Bu kitabı bitirene kadar Kafka eserlerini bize kazandıran Max Brod'a böyle seslenesim geldi. Bu kitapta Kafka esintisi yok arkadaş. Ya acemiliğine geldi, ilk kitabı olduğundan yazam geçem dedi. Ya da Max Brod bir ayar geçiverdi.
Kitabı 30. sayfalardayken bırakacaktım, fakat hikaye öyle hızlı aktı ki birden, bir baktım nerdeyse bitirmişim. Kitabı kötülediğime bakmayın. Okutuyor kendini fakat kapakta Kafka yazmasa ona göre okuyacağım.
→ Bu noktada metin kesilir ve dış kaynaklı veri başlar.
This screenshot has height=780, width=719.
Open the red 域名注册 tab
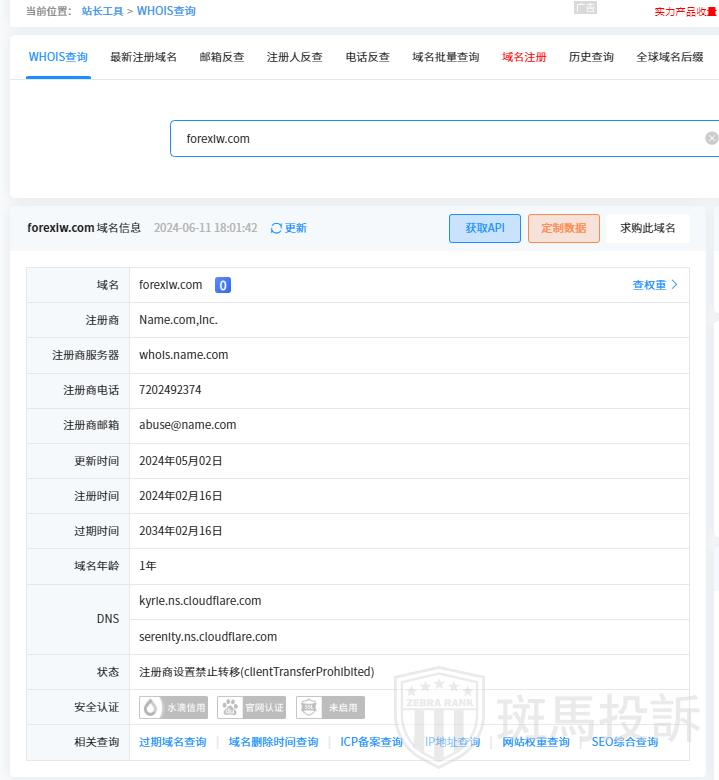click(x=524, y=57)
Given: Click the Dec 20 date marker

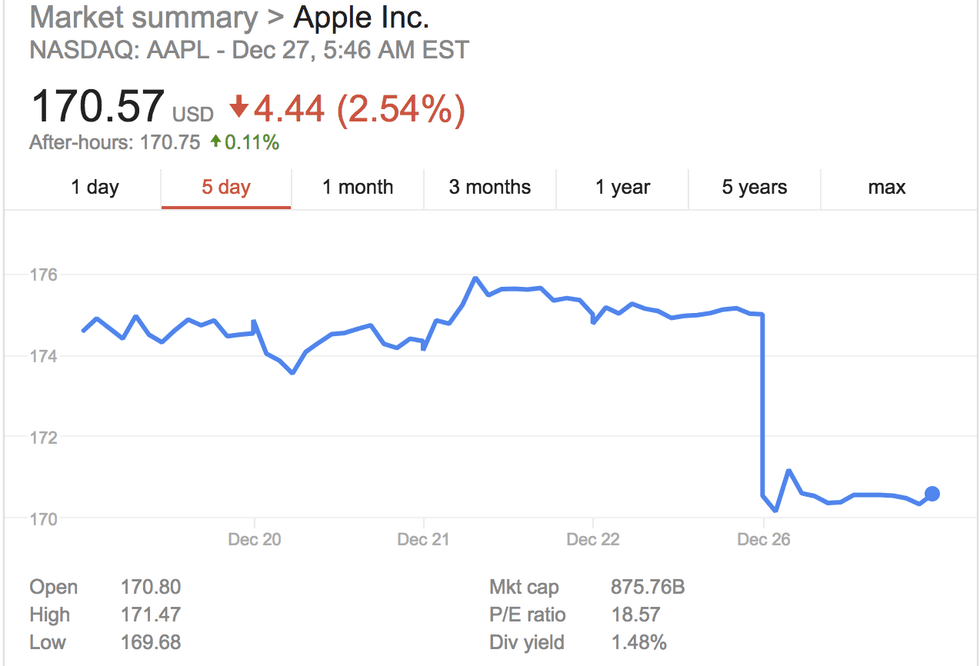Looking at the screenshot, I should click(x=255, y=539).
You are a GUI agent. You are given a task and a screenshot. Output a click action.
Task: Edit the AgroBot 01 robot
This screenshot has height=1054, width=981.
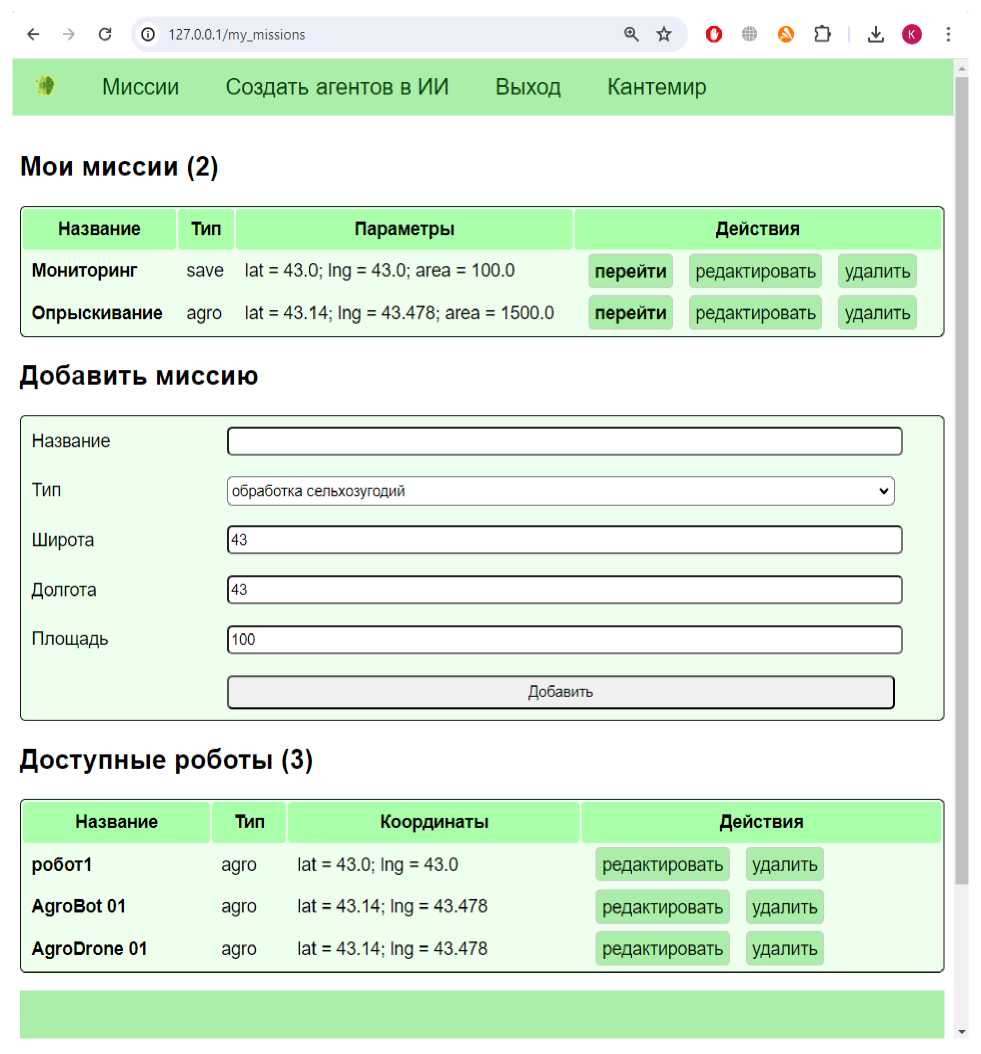point(662,907)
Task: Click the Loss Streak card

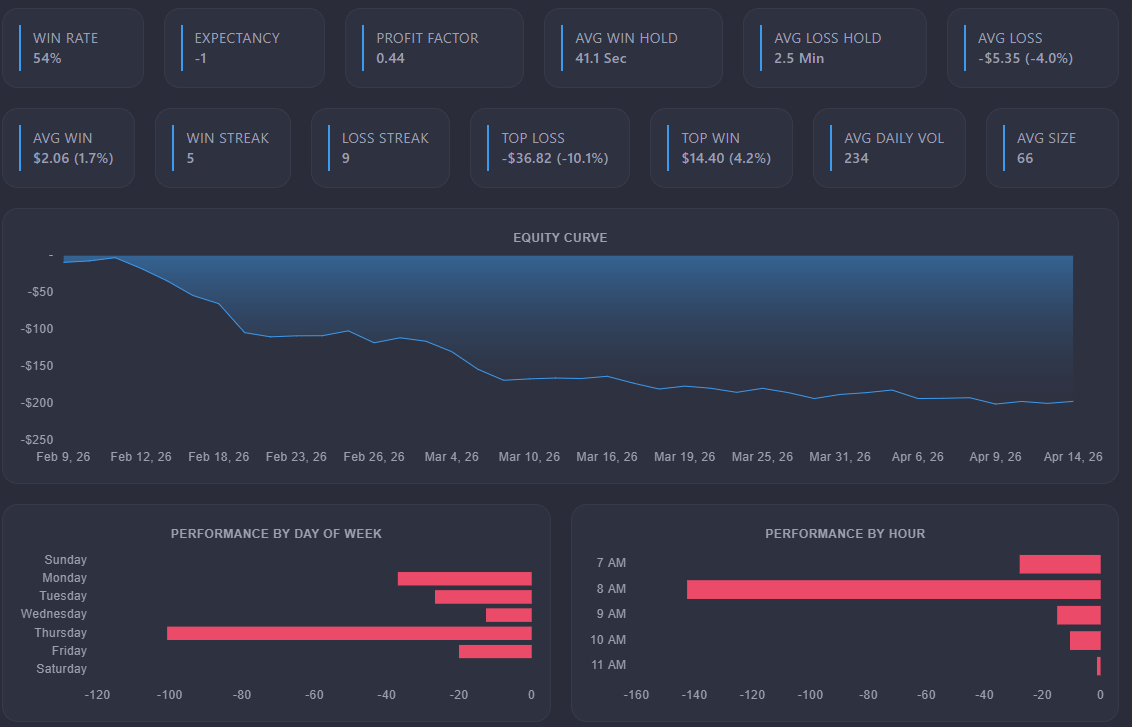Action: (x=380, y=148)
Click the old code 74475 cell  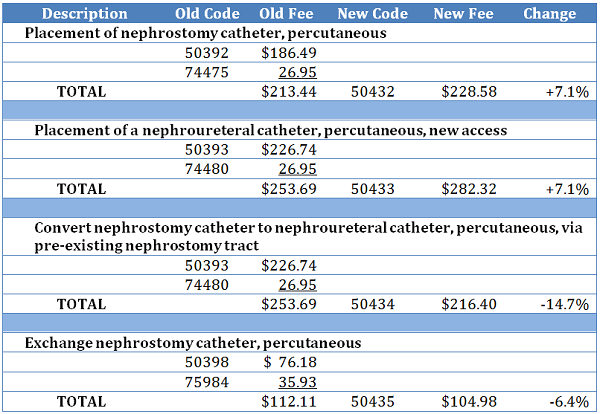[x=207, y=72]
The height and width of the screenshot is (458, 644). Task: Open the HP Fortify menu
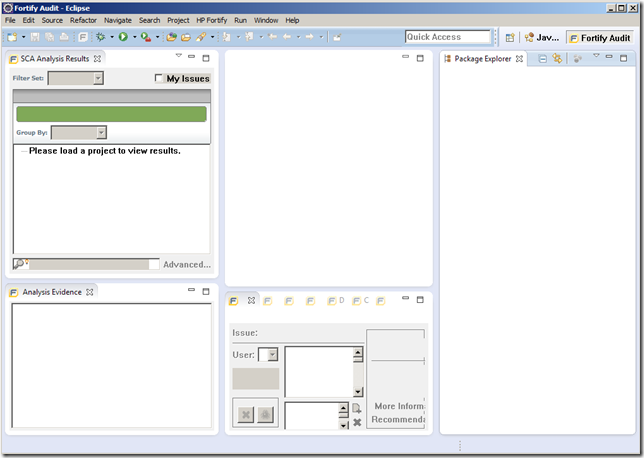(x=211, y=20)
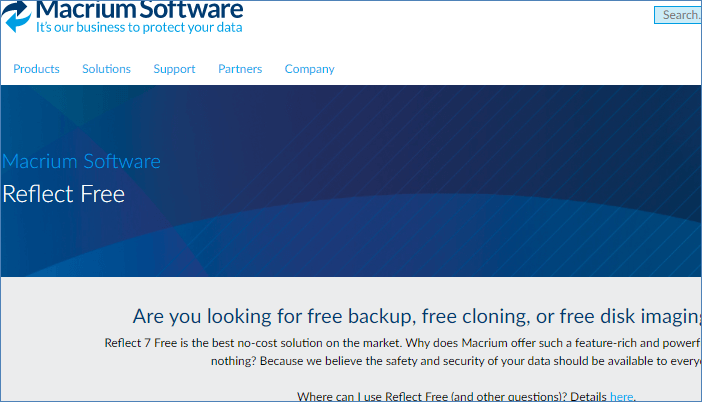Click the Macrium Software logo title text
This screenshot has width=702, height=402.
tap(139, 10)
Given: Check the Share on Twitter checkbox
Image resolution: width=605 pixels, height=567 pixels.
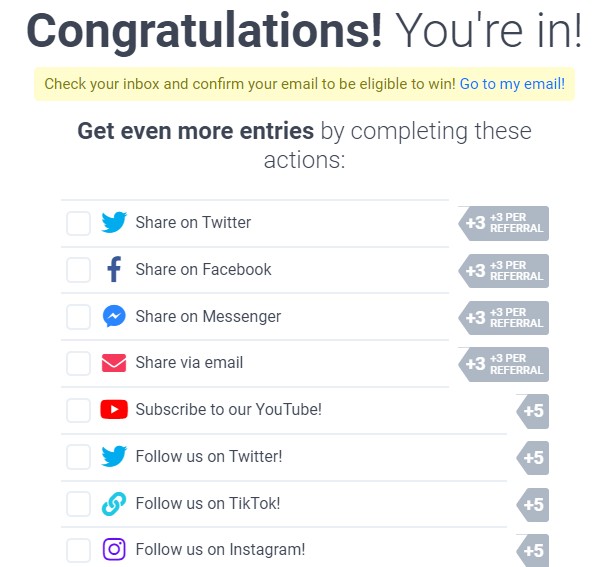Looking at the screenshot, I should (x=78, y=223).
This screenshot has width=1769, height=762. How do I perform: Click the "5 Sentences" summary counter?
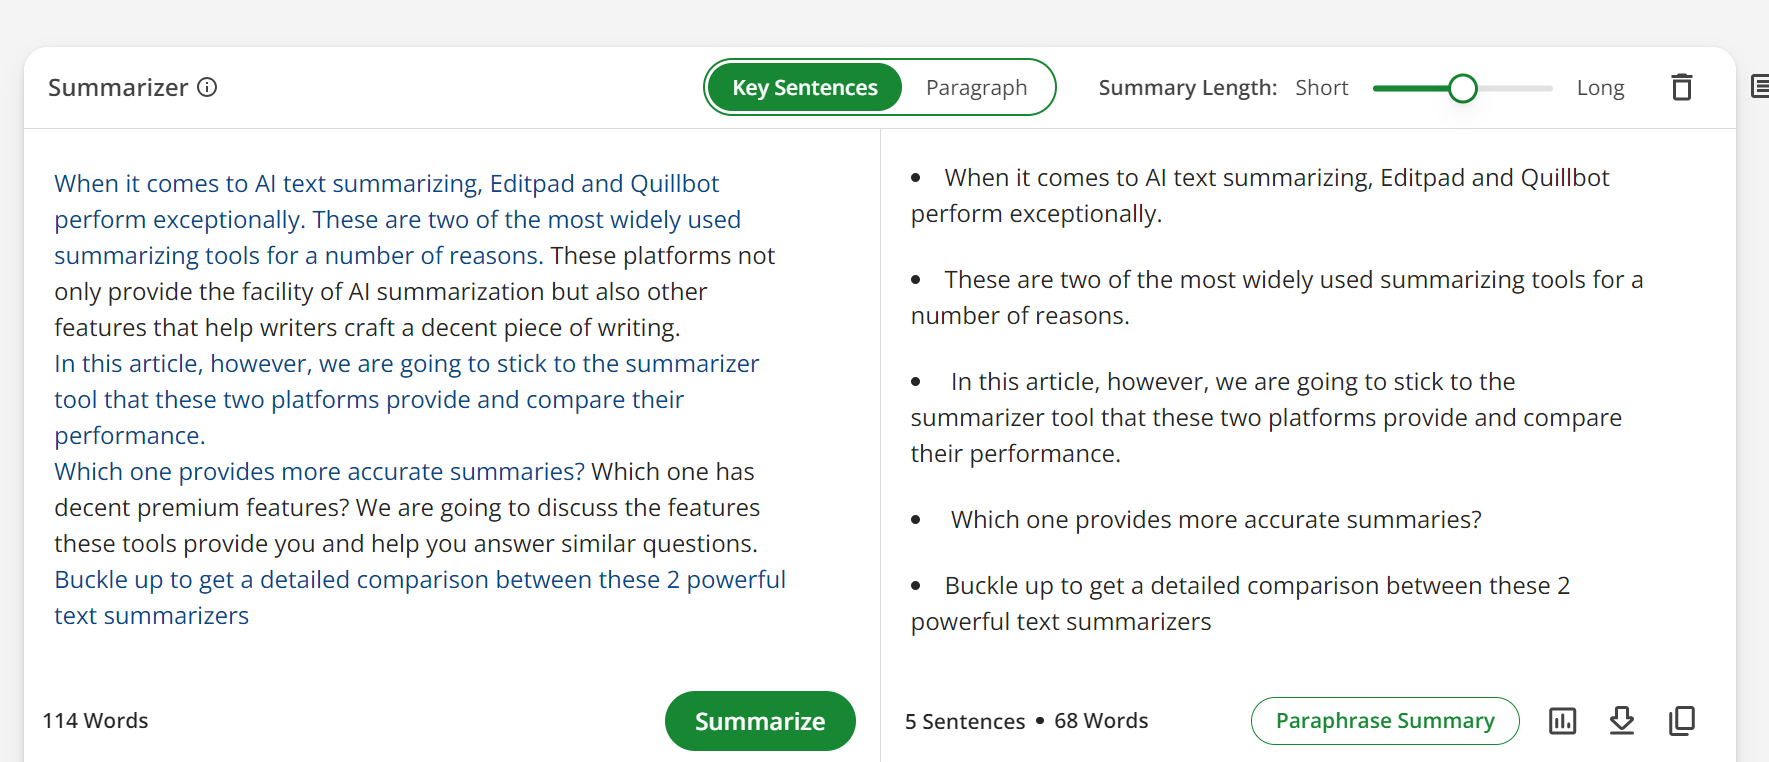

Kafka kitabını okurken insan tırsıyor, lan birşey mi kaçırıyorum diye. Kafka olunca bazı cümleleri tekrar okumalı ve o cümlenin alt mesajını çıkarana kadar ibiklemeli. Bu kitapsa kullan at hesabı hızlıca okunup kenara koyulacak bir kitap. Mutlaka hikayeden çıkartılacak sonuçlar var. Fakat Max Brod denen amca kitabın son notlarını sanırım bulamamış, çünkü Kafka bu hikayenin sonunu da kesin güzel bağlamıştır ama bize kadar ulaşmadı tabi.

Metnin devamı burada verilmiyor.